Task: Copy out every line of the records in which "agent" can be found.
⁂
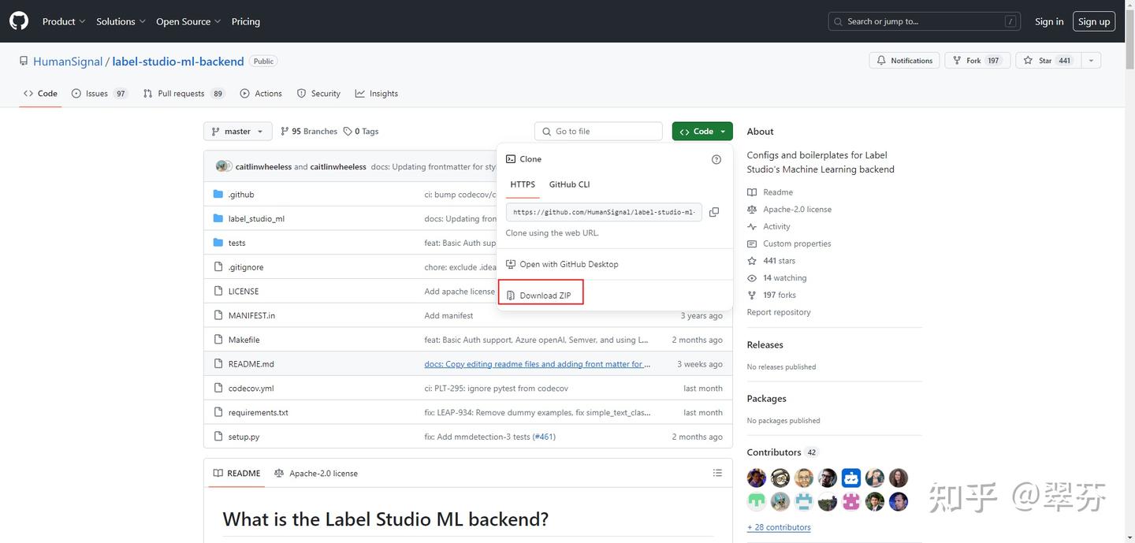Expand the Product menu
The image size is (1135, 543).
(x=64, y=21)
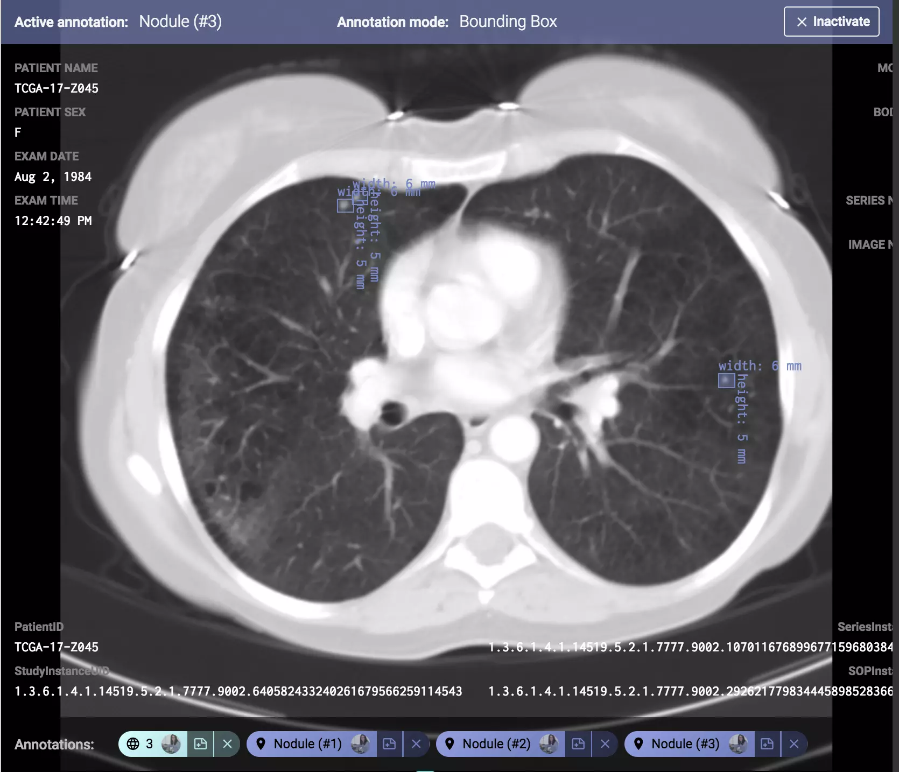
Task: Remove the Nodule (#1) annotation with X
Action: [416, 744]
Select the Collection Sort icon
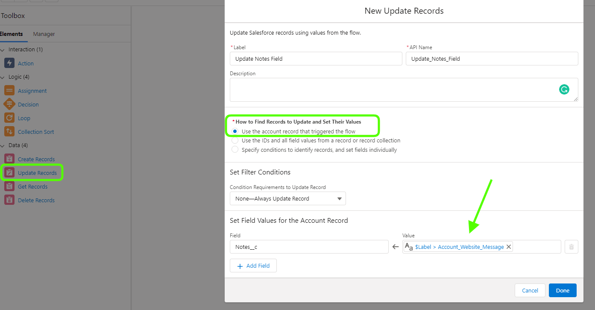595x310 pixels. coord(9,131)
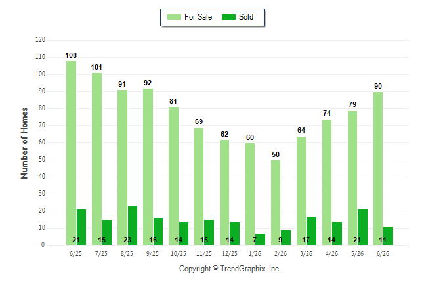This screenshot has height=285, width=424.
Task: Select the Sold legend label
Action: pos(246,17)
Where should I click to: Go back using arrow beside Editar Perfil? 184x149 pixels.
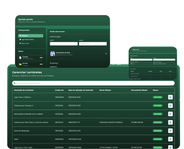point(131,49)
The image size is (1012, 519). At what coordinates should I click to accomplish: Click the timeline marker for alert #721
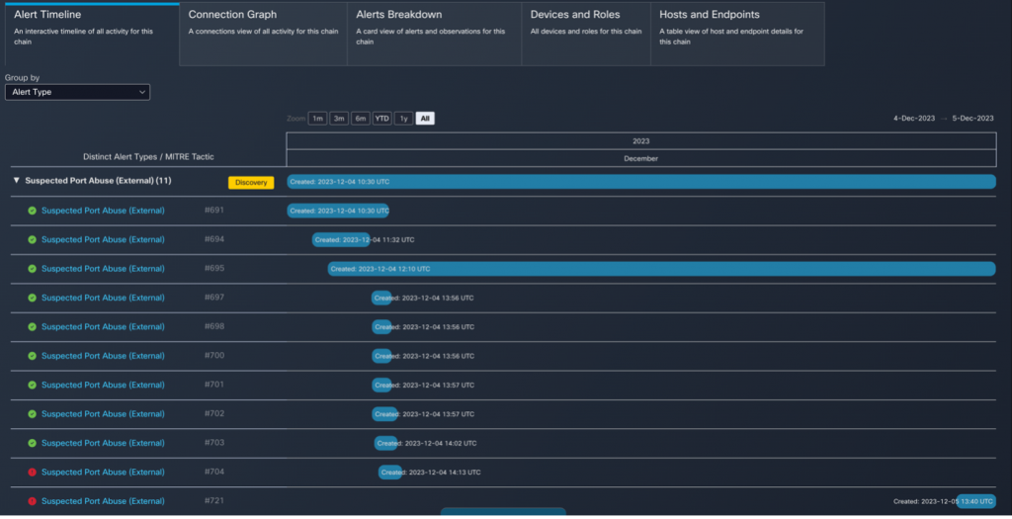point(976,501)
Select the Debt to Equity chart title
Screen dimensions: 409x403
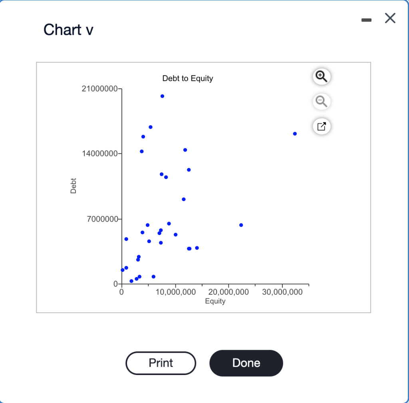pos(187,78)
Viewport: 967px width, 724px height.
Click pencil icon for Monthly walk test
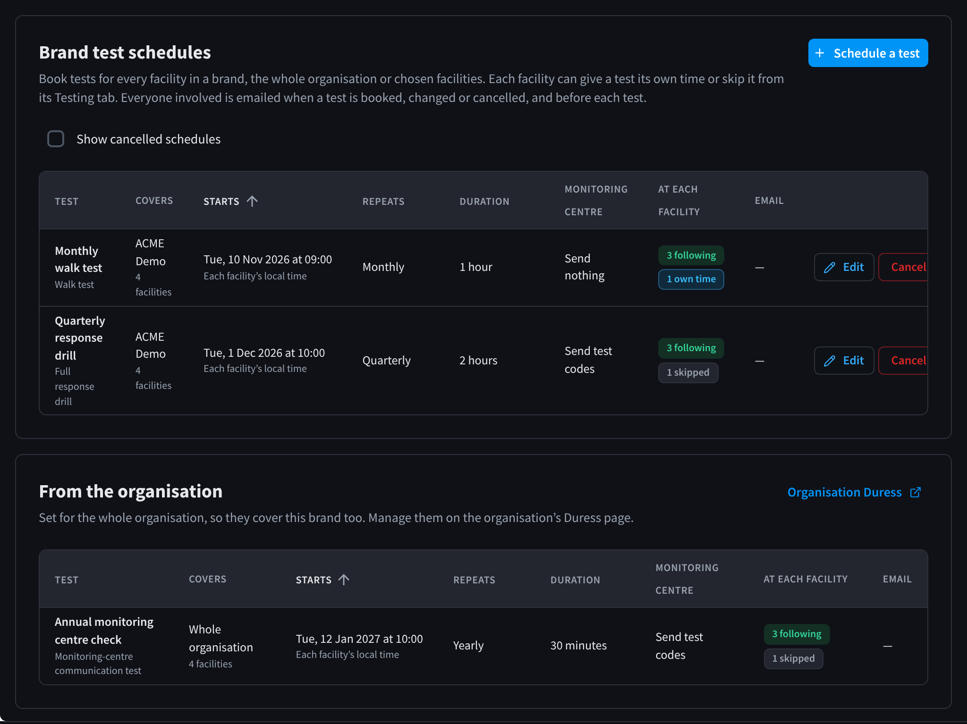click(830, 268)
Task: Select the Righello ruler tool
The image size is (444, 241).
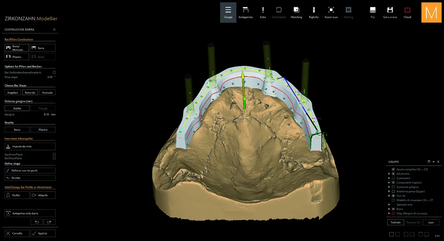Action: [x=313, y=13]
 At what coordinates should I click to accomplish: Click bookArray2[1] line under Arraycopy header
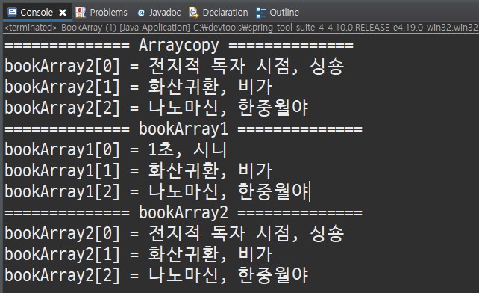pyautogui.click(x=138, y=87)
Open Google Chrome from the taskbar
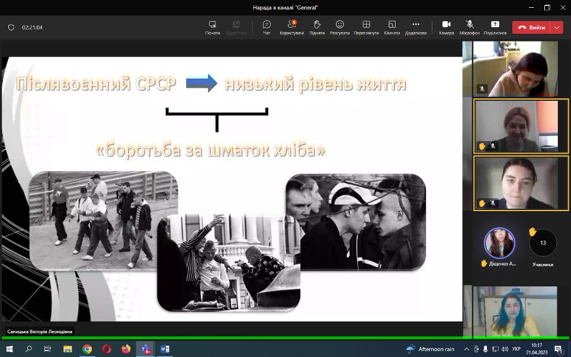Viewport: 571px width, 357px height. [x=87, y=349]
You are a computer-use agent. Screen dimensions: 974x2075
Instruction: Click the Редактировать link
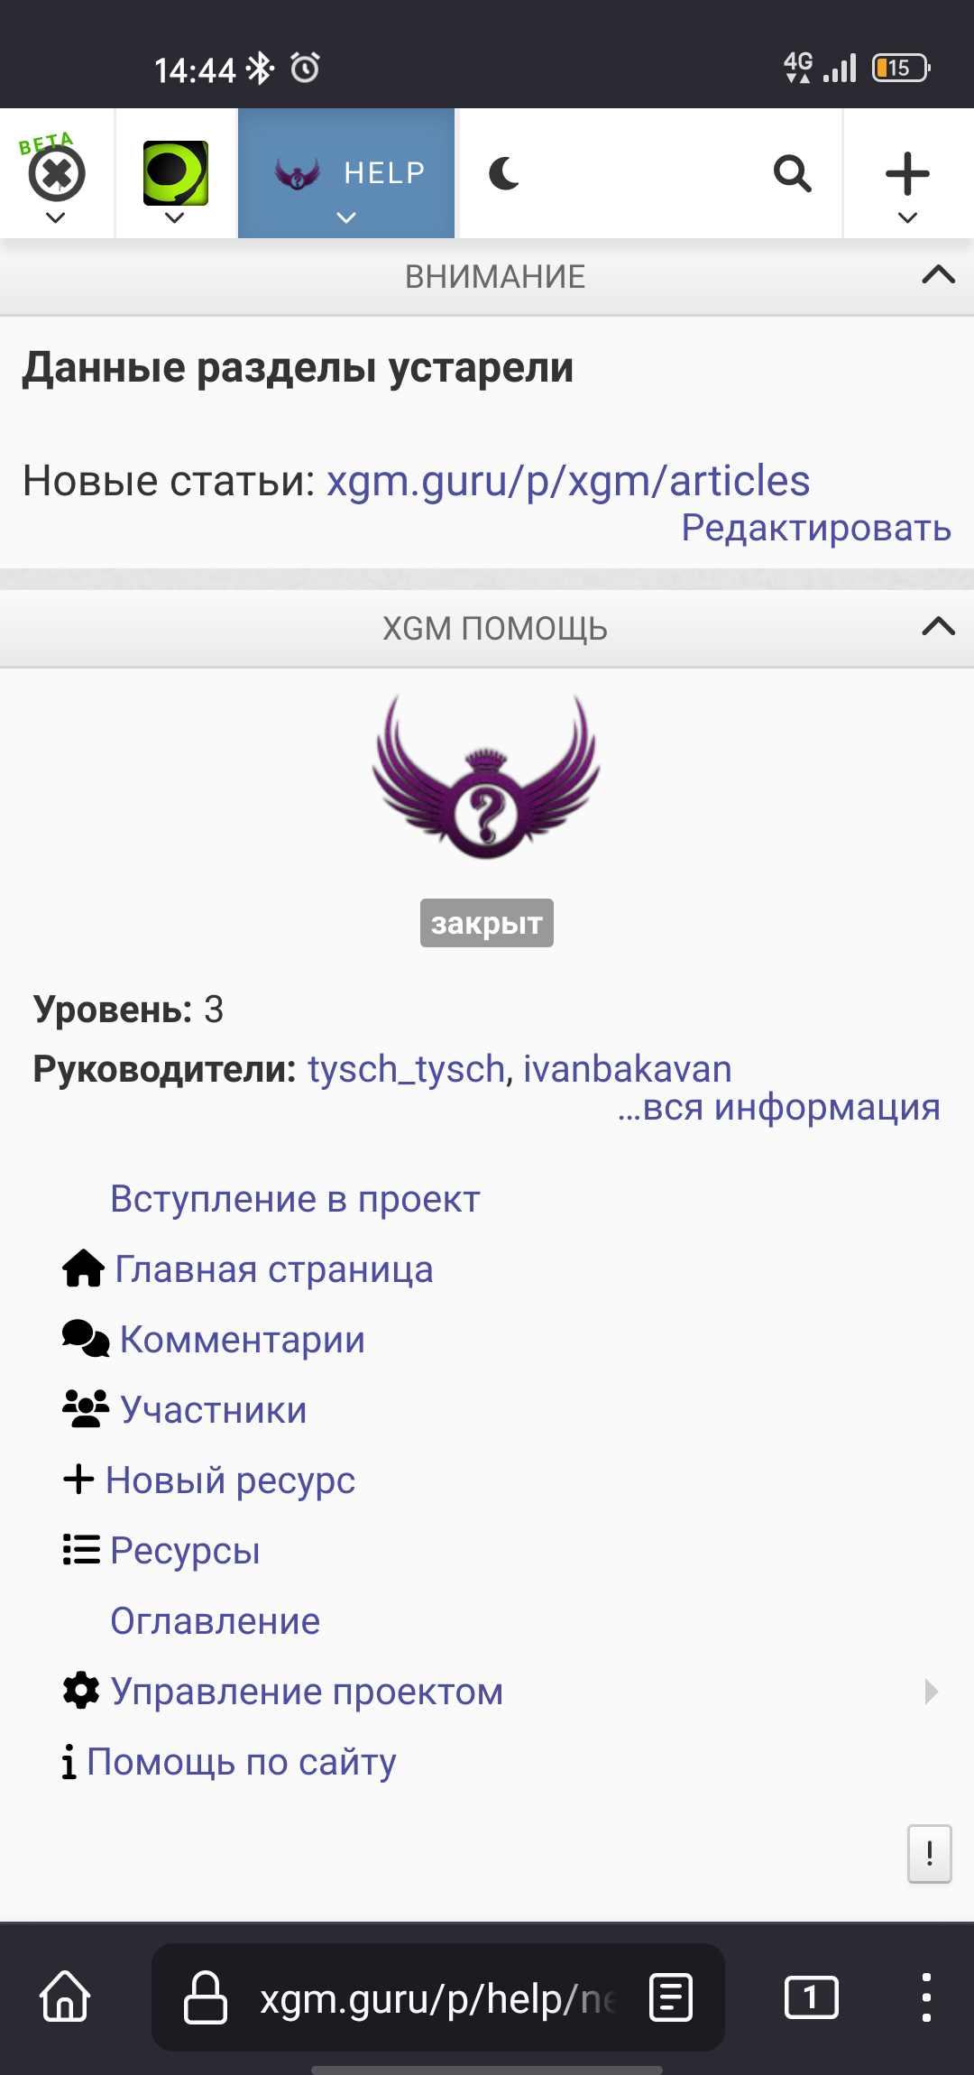[x=816, y=528]
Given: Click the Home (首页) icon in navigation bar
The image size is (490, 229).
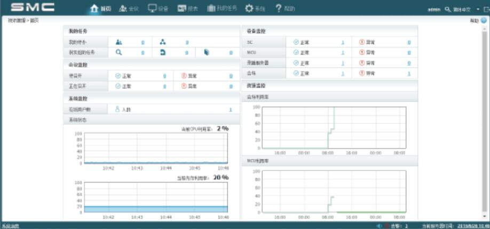Looking at the screenshot, I should 94,9.
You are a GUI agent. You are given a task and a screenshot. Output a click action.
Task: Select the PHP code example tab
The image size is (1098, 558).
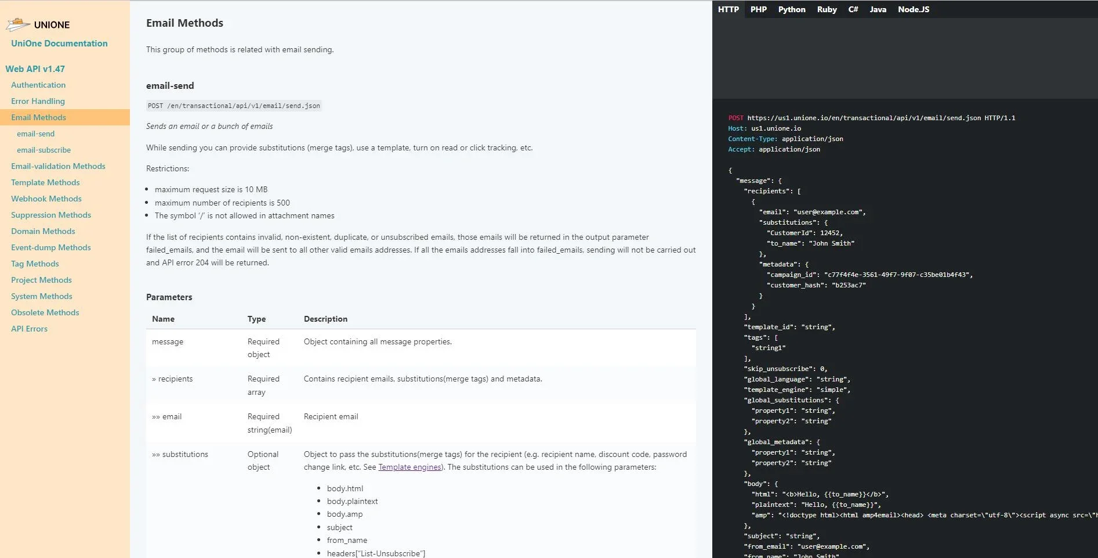[758, 9]
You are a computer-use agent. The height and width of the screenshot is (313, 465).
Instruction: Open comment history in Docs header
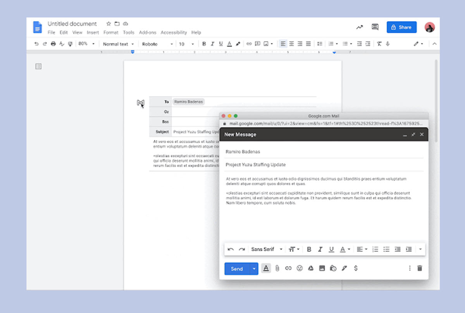click(x=375, y=27)
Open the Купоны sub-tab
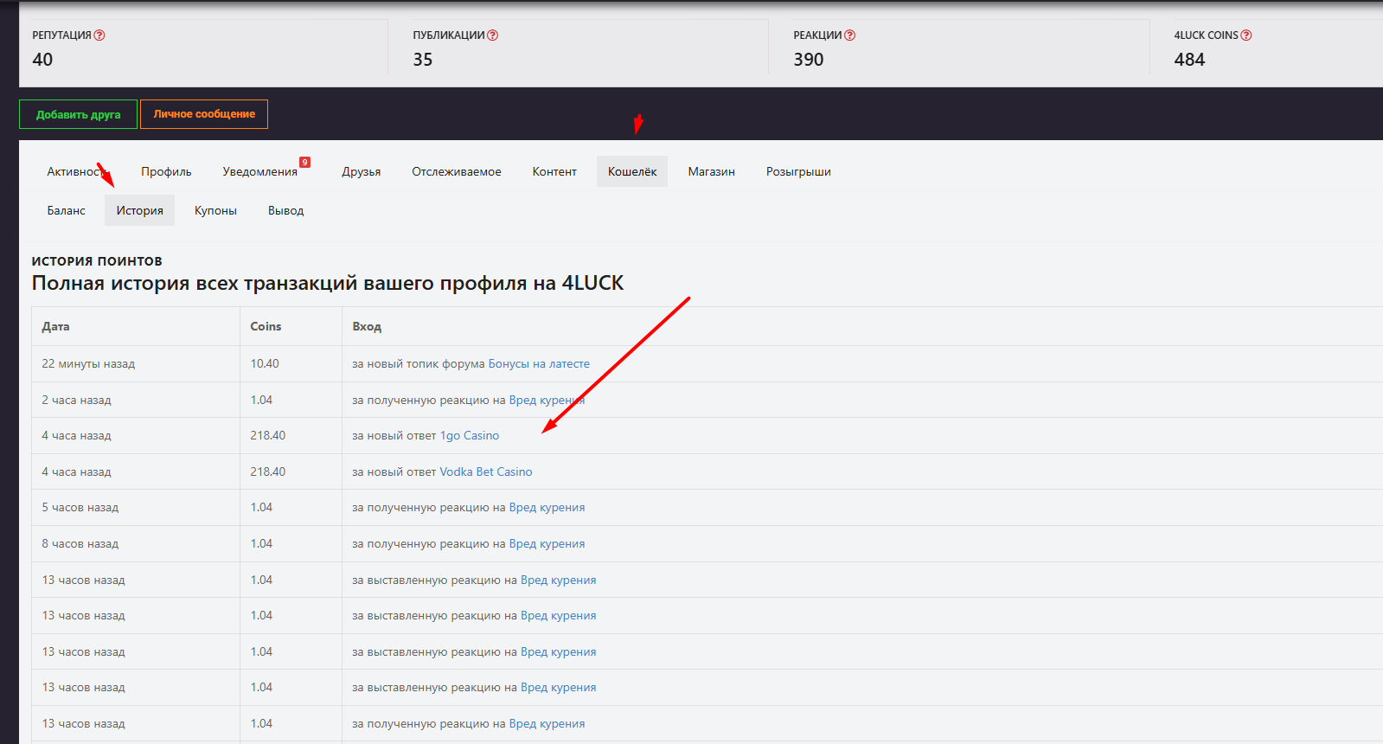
⁂
Task response:
You are a computer-use agent. Screen dimensions: 974x2075
You are a GUI agent. You are given a task and a screenshot. Output a click action.
You are a computer-use agent. The height and width of the screenshot is (313, 465).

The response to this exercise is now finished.